[Available records — start]
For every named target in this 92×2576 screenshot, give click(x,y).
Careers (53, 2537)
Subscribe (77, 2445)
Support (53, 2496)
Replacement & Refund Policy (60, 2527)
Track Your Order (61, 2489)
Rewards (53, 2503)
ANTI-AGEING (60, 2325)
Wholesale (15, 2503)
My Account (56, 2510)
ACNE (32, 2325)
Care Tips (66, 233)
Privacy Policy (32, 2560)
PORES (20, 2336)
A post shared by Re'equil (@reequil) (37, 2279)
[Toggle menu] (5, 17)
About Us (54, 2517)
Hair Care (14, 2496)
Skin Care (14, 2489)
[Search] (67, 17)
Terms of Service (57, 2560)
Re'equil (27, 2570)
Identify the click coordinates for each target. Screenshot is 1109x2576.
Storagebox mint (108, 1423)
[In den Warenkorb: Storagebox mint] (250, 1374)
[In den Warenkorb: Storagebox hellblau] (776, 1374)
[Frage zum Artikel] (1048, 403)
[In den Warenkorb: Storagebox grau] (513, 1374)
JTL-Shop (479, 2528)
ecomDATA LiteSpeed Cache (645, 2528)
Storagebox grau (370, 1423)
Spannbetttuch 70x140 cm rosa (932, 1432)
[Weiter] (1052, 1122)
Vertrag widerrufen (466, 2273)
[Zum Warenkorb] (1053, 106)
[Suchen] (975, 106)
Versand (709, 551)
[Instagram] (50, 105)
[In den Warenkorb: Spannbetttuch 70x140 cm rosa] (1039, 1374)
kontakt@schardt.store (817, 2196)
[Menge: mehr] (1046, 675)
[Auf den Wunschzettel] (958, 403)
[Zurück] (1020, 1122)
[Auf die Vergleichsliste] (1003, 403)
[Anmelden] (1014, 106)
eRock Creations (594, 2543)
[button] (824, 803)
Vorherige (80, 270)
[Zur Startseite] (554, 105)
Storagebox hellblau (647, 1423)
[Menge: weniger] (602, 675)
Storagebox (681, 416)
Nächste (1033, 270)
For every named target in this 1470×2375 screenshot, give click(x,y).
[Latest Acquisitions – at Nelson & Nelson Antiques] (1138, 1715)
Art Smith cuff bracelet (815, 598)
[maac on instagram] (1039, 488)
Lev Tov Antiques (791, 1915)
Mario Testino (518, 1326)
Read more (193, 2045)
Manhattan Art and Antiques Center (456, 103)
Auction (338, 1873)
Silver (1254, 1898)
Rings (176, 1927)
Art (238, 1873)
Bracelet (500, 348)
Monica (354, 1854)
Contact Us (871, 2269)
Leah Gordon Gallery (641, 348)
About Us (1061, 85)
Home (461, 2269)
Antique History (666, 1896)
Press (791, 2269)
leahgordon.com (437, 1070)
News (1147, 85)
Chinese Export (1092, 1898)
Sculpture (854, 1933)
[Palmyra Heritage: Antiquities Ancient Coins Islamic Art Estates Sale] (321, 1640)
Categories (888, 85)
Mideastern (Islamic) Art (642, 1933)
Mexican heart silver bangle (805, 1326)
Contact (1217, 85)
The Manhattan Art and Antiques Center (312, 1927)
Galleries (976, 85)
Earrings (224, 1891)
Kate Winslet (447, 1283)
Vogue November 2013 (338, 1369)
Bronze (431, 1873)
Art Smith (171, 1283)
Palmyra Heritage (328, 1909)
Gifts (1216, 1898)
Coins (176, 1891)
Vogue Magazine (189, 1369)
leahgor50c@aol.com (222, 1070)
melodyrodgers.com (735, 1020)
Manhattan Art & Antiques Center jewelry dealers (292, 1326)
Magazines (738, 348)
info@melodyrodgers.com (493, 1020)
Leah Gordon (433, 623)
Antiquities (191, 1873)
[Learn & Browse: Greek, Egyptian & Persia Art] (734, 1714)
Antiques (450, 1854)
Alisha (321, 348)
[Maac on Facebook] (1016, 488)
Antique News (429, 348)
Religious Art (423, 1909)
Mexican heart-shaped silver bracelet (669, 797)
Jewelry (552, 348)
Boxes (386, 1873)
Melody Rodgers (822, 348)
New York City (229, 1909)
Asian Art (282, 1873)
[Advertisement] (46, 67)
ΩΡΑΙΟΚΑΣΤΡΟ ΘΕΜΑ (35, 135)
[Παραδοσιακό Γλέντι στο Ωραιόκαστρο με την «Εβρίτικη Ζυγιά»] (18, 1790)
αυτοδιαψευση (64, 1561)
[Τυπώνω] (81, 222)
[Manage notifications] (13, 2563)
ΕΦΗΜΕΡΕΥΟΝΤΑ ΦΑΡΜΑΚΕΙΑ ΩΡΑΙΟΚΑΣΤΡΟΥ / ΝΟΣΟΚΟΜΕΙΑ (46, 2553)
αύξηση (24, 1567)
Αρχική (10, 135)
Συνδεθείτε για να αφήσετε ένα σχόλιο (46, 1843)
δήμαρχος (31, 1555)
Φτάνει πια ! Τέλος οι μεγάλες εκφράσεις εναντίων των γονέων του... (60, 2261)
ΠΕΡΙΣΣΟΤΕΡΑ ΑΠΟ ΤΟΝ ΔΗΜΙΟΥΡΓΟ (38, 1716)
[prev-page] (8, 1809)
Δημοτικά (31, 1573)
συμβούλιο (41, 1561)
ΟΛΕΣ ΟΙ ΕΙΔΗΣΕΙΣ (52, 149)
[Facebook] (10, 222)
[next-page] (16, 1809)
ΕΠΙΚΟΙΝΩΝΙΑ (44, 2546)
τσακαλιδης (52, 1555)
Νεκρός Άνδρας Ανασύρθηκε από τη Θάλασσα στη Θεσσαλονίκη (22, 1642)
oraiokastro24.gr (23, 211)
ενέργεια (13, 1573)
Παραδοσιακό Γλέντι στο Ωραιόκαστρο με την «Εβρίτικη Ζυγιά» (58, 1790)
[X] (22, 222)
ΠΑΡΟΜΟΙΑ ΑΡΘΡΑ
[Available records — finish]
Take the lines above from the one containing "Storagebox grau (370, 1423)" down to the one containing "Storagebox hellblau (647, 1423)", and transcribe them exactly, both ends included.

__Answer to this problem__:
Storagebox grau (370, 1423)
Spannbetttuch 70x140 cm rosa (932, 1432)
[Weiter] (1052, 1122)
Vertrag widerrufen (466, 2273)
[Zum Warenkorb] (1053, 106)
[Suchen] (975, 106)
Versand (709, 551)
[Instagram] (50, 105)
[In den Warenkorb: Spannbetttuch 70x140 cm rosa] (1039, 1374)
kontakt@schardt.store (817, 2196)
[Menge: mehr] (1046, 675)
[Auf den Wunschzettel] (958, 403)
[Zurück] (1020, 1122)
[Auf die Vergleichsliste] (1003, 403)
[Anmelden] (1014, 106)
eRock Creations (594, 2543)
[button] (824, 803)
Vorherige (80, 270)
[Zur Startseite] (554, 105)
Storagebox hellblau (647, 1423)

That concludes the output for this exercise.